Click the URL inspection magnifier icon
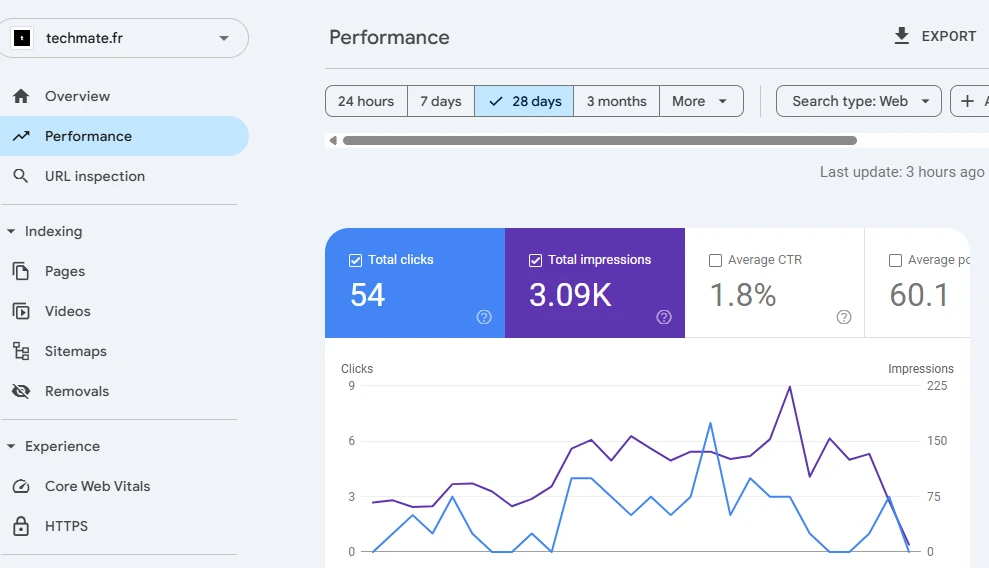The image size is (989, 568). [21, 176]
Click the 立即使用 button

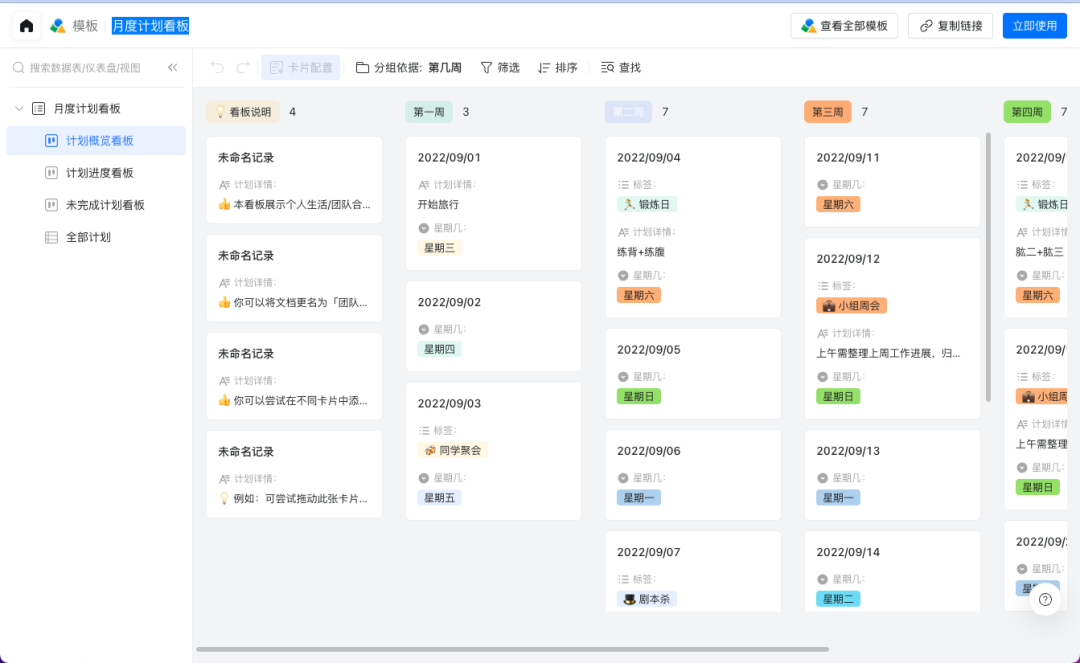[1034, 26]
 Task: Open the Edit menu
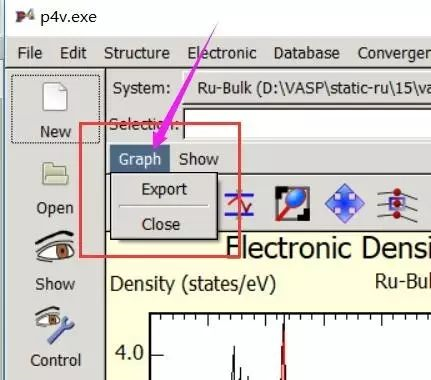point(73,53)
========================
**TASK TO CARRY OUT**
Restate the listing word for word. Pictures do not belong in the copy.

**EXPECTED ANSWER**
Click the URL inspection magnifier icon
The image size is (989, 568). [21, 176]
Click the 立即使用 button

[1034, 26]
 Task: Open the Edit menu
point(73,53)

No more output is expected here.